WILKINSON: Ciò che è una profonda fonte di dolore sono i decenni di negazione e di ritardo che ci hanno portato in una crisi molto più profonda di quanto avremmo mai dovuto essere. E che molto, anche negli scenari migliori, andrà perso in termini di luoghi, comunità, culture, specie (ed) ecosistemi.
È travolgente, la vastità di quella perdita e se tutto ciò che stessimo facendo fosse guardare quella perdita senza modi per rispondere, sarebbe, penso, un’insondabile fonte di dolore. Ma la sfida per tutti noi è riuscire a sostenere tutto questo allo stesso tempo. La profondità della perdita e l’enormità di ciò che è ancora possibile.
BARBER: Una parte importante del tuo libro è la formazione di un terzo spazio. Sappiamo che, non solo nel movimento per il clima, ma davvero ovunque in questo momento, almeno negli Stati Uniti, è davvero difficile per le persone trovare un terzo spazio. Per qualcuno che sta lottando con questo o qualcuno che si sente isolato, come dovrebbe avvicinarsi al tuo libro?

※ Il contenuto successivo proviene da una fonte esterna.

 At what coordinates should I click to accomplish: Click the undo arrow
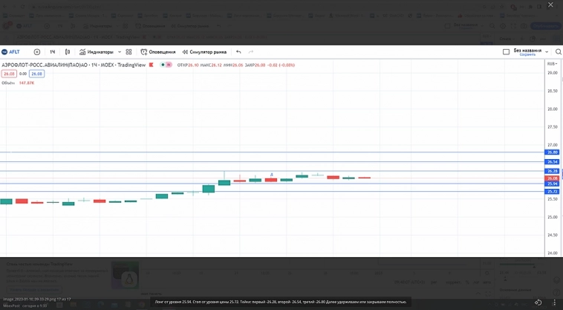click(x=238, y=52)
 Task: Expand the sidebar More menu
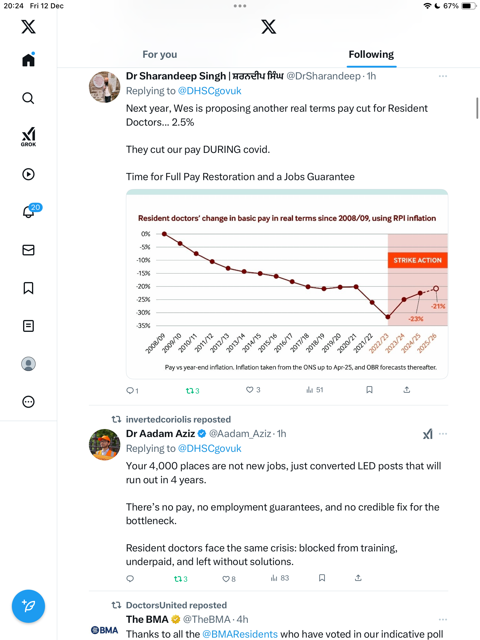point(28,402)
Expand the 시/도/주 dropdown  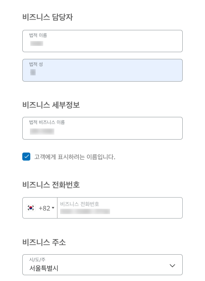(x=103, y=264)
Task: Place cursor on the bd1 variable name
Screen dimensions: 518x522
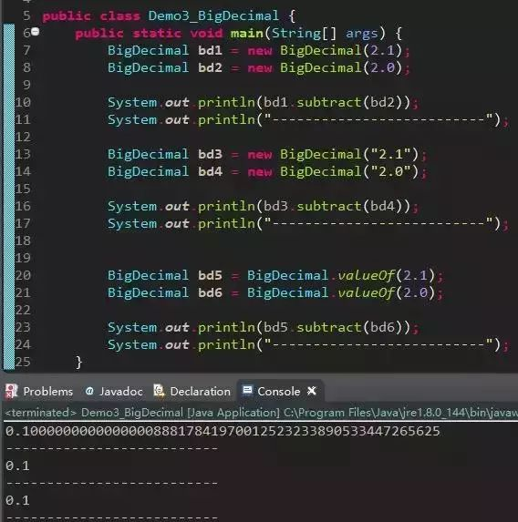Action: [210, 50]

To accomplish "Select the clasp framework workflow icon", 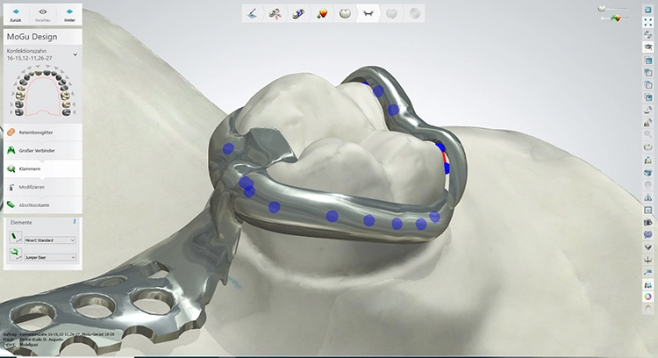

WILKINSON: Ricordo spesso a me stesso che la costruzione di una comunità può sembrare una cosa grandiosa, ma può iniziare con solo due o tre persone. … Penso che la sensazione che così tanti hanno di un desiderio ardente di comunità climatica o semplicemente di comunità in generale in questo periodo, per me, sia una spinta per tutti noi a vedere noi stessi come le persone che possono e vogliono costruire quella comunità. Non è necessario che sia scienza missilistica.

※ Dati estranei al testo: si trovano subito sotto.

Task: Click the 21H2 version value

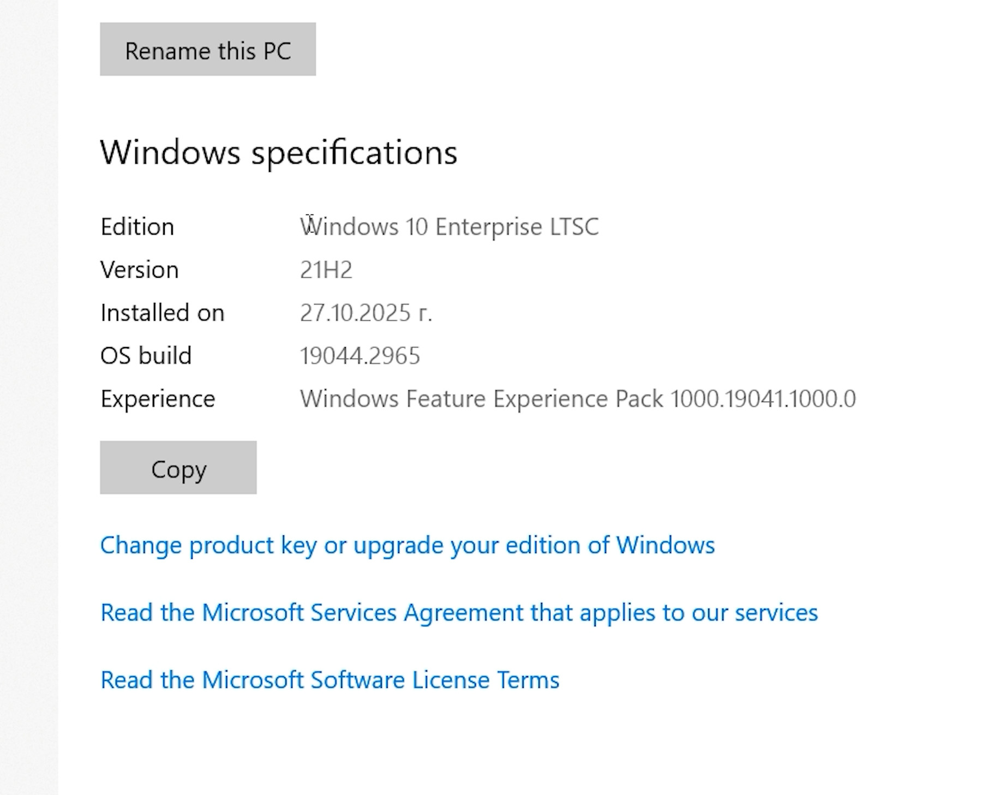Action: (x=326, y=270)
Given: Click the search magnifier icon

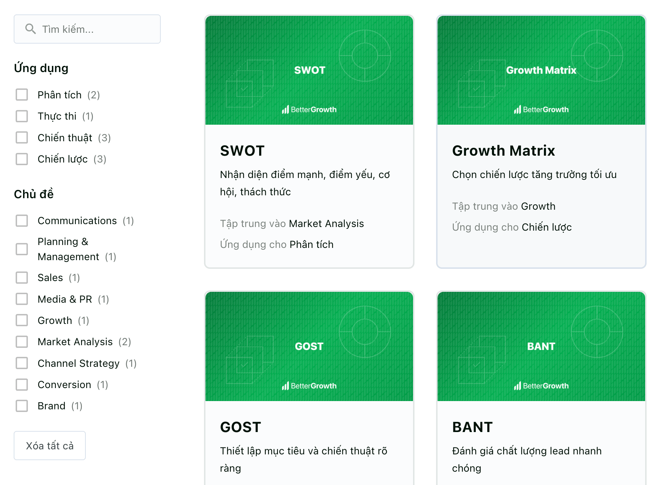Looking at the screenshot, I should [x=31, y=29].
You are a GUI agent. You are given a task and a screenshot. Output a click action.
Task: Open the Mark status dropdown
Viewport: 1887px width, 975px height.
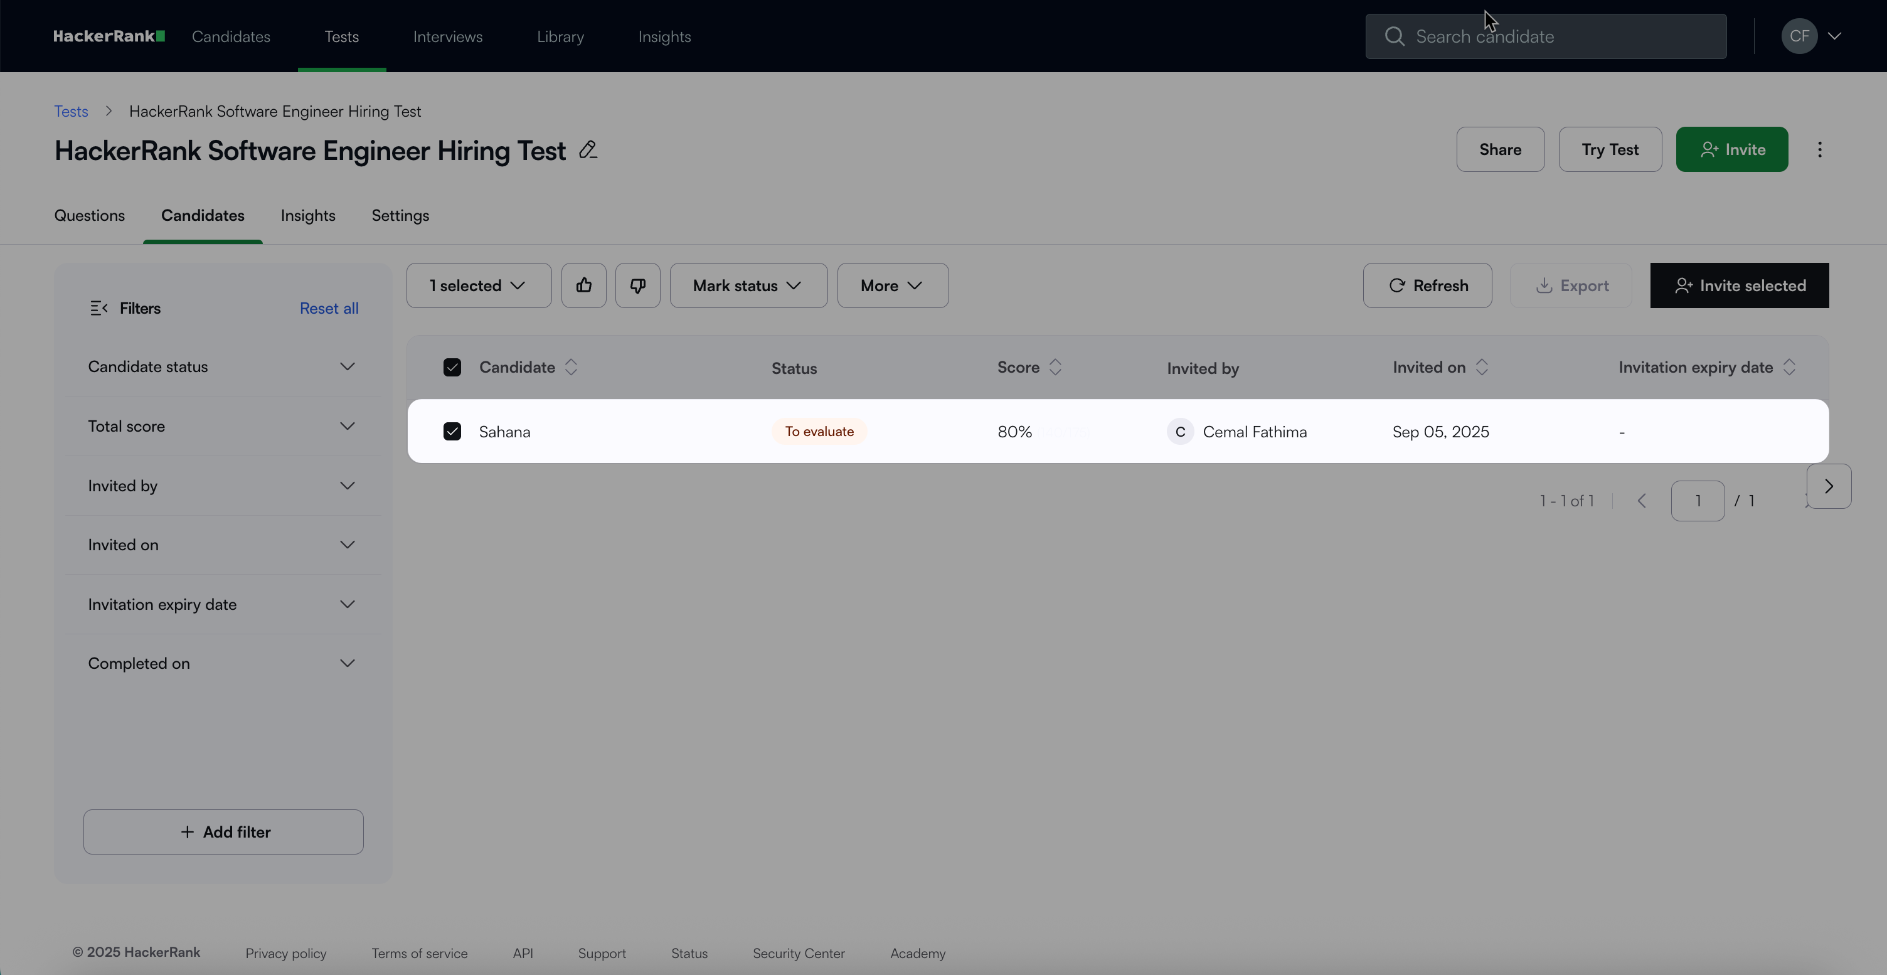[x=748, y=286]
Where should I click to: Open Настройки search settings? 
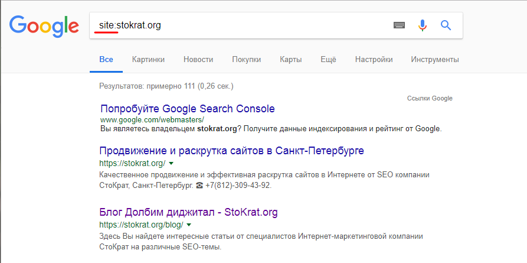click(x=374, y=60)
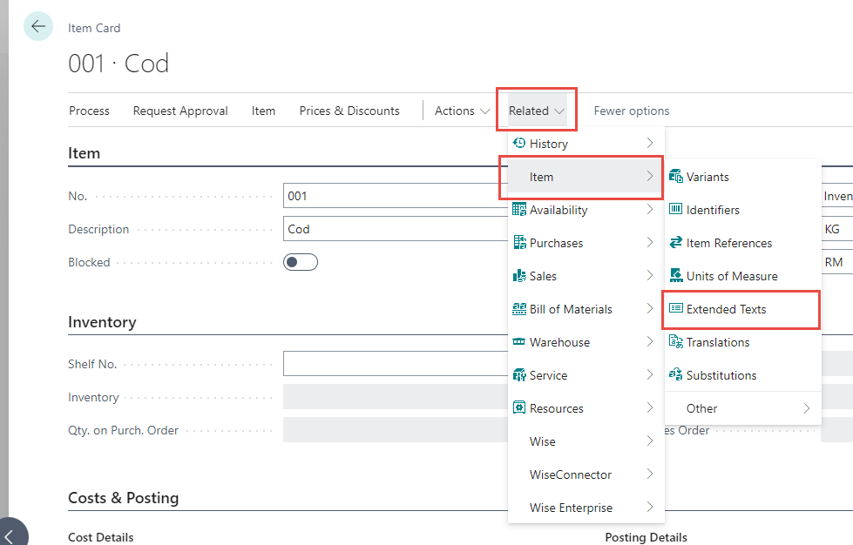Image resolution: width=853 pixels, height=545 pixels.
Task: Click the back arrow icon
Action: click(x=37, y=26)
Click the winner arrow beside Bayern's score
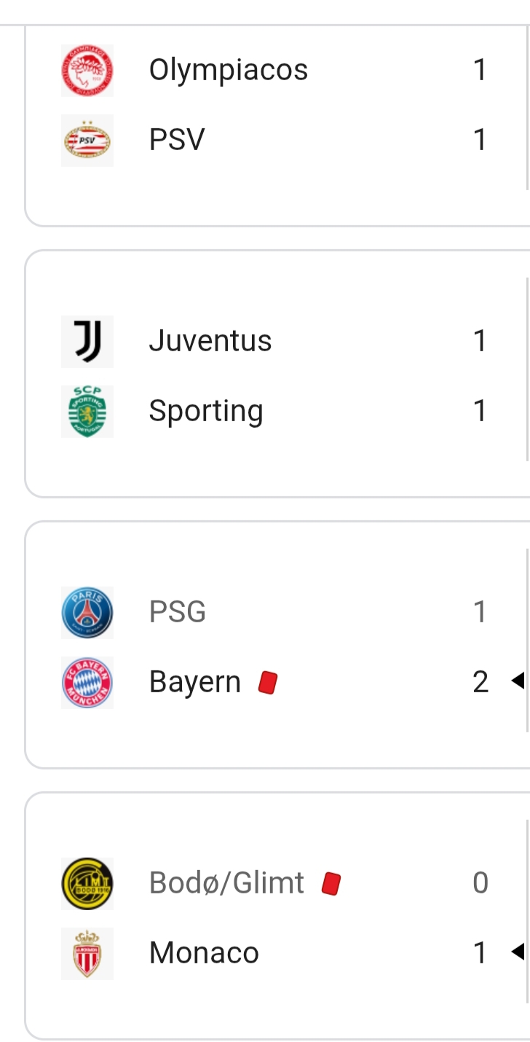 (518, 681)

BARBER: Evidentemente hai un background in religione e filosofia. In che modo questo influenza il tuo libro?
WILKINSON: A volte penso al lavoro di Climate Wayfinding come a qualcosa di umanistico ambientale applicato. C’è la poesia, c’è l’arte, c’è la canzone. Tutto ciò è molto presente e, per me, tutto ciò ha un vero e proprio sostegno spirituale.
Il tipo stesso di sensibilità e approccio di questo libro probabilmente rispondono tutti alla realtà che questo lavoro non è solo strategico, non è solo tattico, è emotivo, è relazionale, è creativo e spesso è spirituale. Spero che questo lavoro contribuisca a onorare quegli aspetti dell’impegno climatico e del movimento per il clima, non come cose morbide e piacevoli da avere a parte, ma in realtà al centro di questo lavoro.
BARBER: Che ruolo può svolgere la creatività nel movimento per il clima?
WILKINSON: Uno dei ruoli della creatività per me è quello di attingere ad altri modi di conoscere oltre la semplice mente analitica, che è stata spesso così centrale e celebrata ed è così necessaria, ma forse non è tutta la storia. Le pratiche di scrittura libera e questi divertenti esercizi di mappatura creativa che facciamo, penso che ci diano accesso a cose che potremmo già sapere ma che non siamo ancora riusciti a portare in superficie.
BARBER: Quali lacune o opportunità di crescita esistono ancora oltre il tuo libro?
WILKINSON: Mi piacerebbe vederci, sia attraverso l’uso del Climate Wayfinding che di qualsiasi altro tipo di lavoro affine, prendere sul serio ciò che è necessario per un impegno climatico profondo, sostenuto e coraggioso nel tempo. Non è una cosa bella da avere, è assolutamente essenziale.